▸ **INPUT RECORDS**
◆ ◆ ◆ ◆ ◆ ◆ ◆

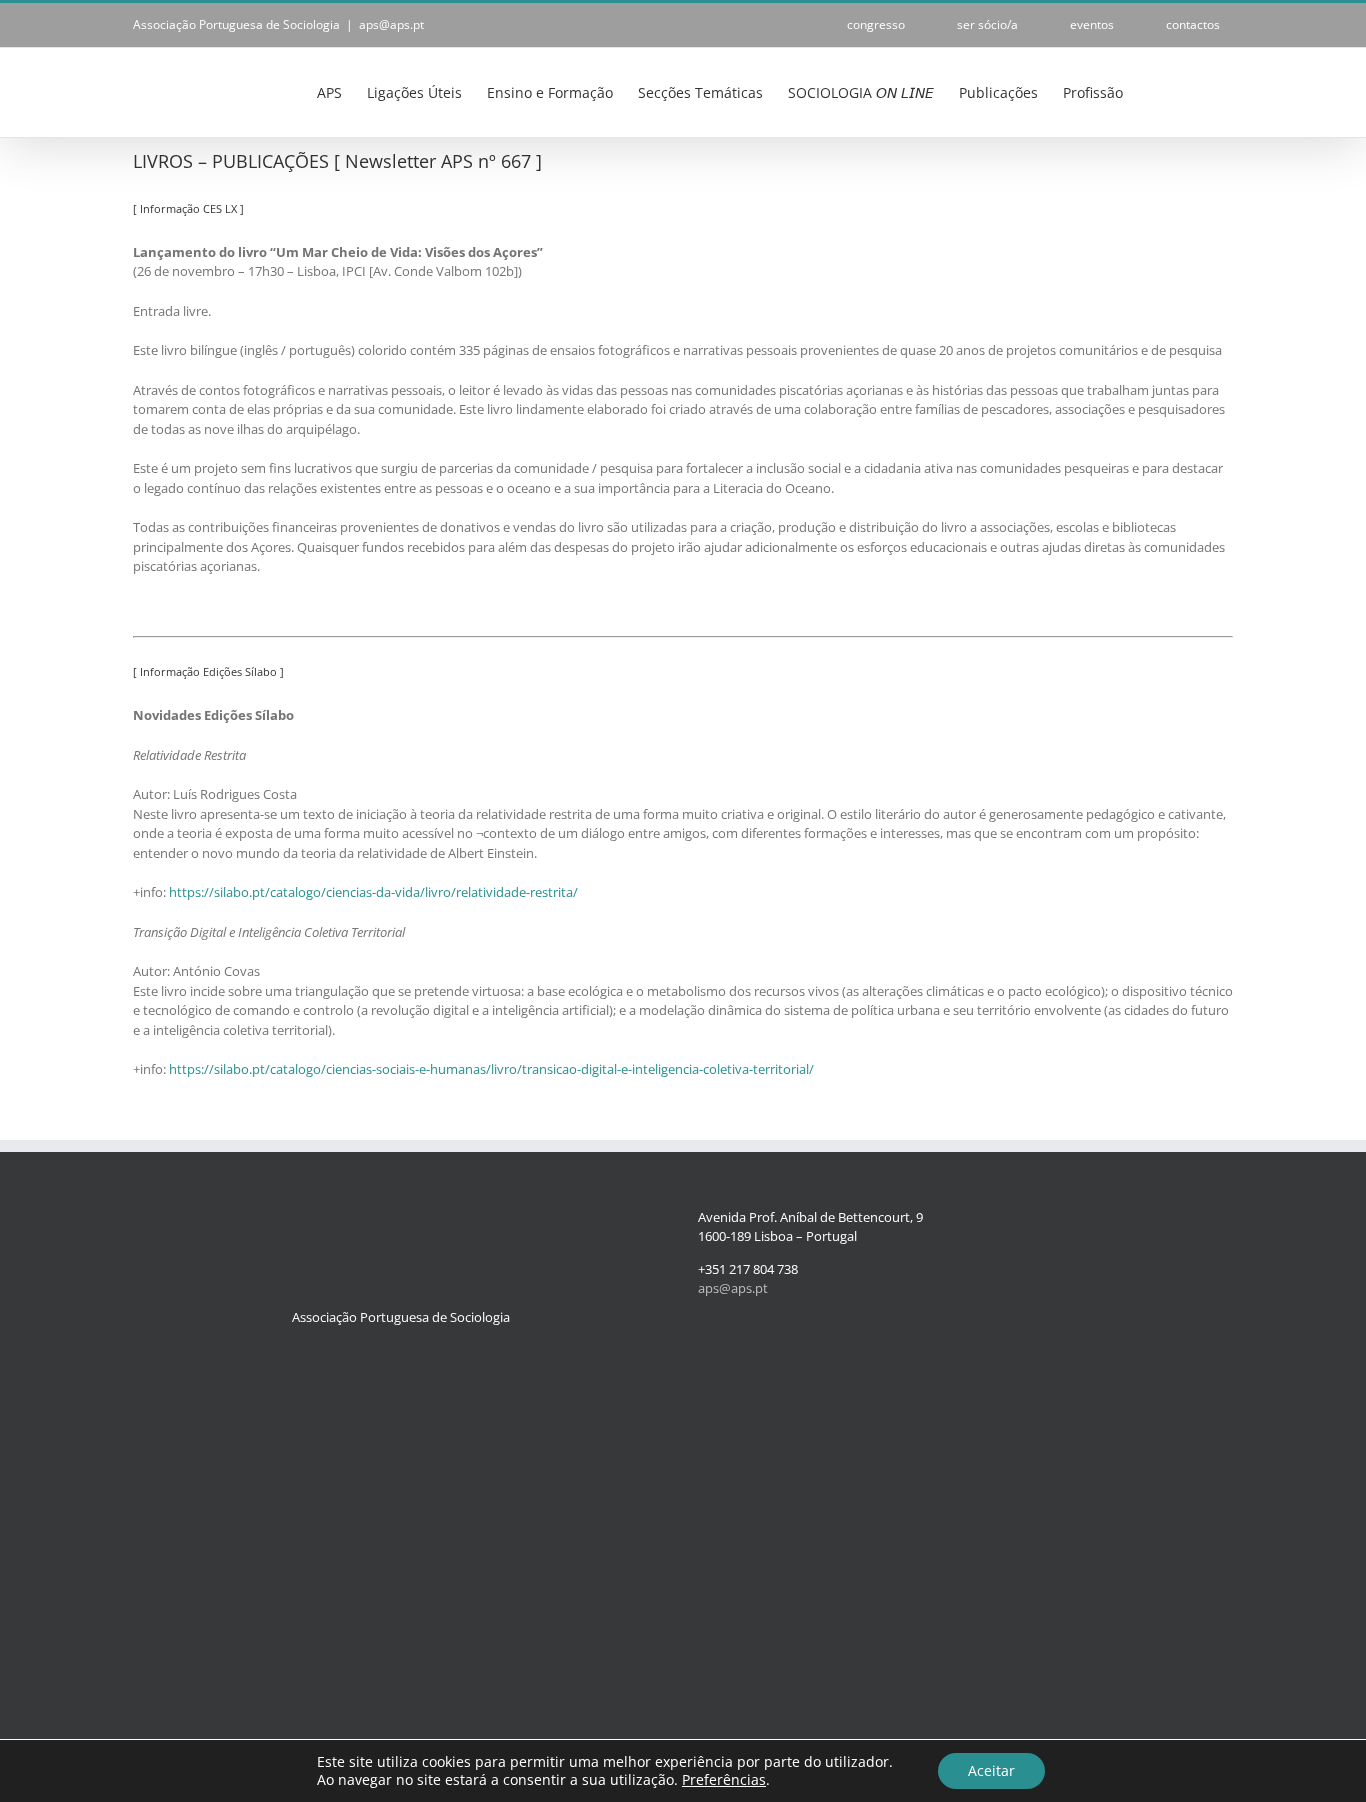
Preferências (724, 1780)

◆ ◆ ◆ ◆ ◆ ◆ ◆

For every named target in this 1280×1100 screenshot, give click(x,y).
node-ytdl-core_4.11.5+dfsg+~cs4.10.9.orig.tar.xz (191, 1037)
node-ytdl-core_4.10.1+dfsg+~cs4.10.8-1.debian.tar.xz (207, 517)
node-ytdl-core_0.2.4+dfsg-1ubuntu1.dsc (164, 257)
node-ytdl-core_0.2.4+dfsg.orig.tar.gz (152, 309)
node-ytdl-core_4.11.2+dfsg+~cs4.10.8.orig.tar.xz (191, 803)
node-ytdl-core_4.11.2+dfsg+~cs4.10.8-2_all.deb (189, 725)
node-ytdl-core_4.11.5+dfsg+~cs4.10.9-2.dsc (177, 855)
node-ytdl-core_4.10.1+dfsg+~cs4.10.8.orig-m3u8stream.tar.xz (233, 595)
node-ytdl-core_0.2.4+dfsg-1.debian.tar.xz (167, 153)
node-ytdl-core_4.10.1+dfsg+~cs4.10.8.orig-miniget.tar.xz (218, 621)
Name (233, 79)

◆ ◆ ◆ ◆ ◆ ◆ ◆

▸ **WHAT THE TASK REQUIRES**
Give back, unchanged, the run of lines in the listing above that begins at the line containing "node-ytdl-core_4.11.2+dfsg+~cs4.10.8.orig.tar.xz (191, 803)" and ends at the line containing "Name (233, 79)", both included.

▸ **TASK RESULT**
node-ytdl-core_4.11.2+dfsg+~cs4.10.8.orig.tar.xz (191, 803)
node-ytdl-core_4.11.2+dfsg+~cs4.10.8-2_all.deb (189, 725)
node-ytdl-core_4.11.5+dfsg+~cs4.10.9-2.dsc (177, 855)
node-ytdl-core_4.10.1+dfsg+~cs4.10.8.orig-m3u8stream.tar.xz (233, 595)
node-ytdl-core_0.2.4+dfsg-1.debian.tar.xz (167, 153)
node-ytdl-core_4.10.1+dfsg+~cs4.10.8.orig-miniget.tar.xz (218, 621)
Name (233, 79)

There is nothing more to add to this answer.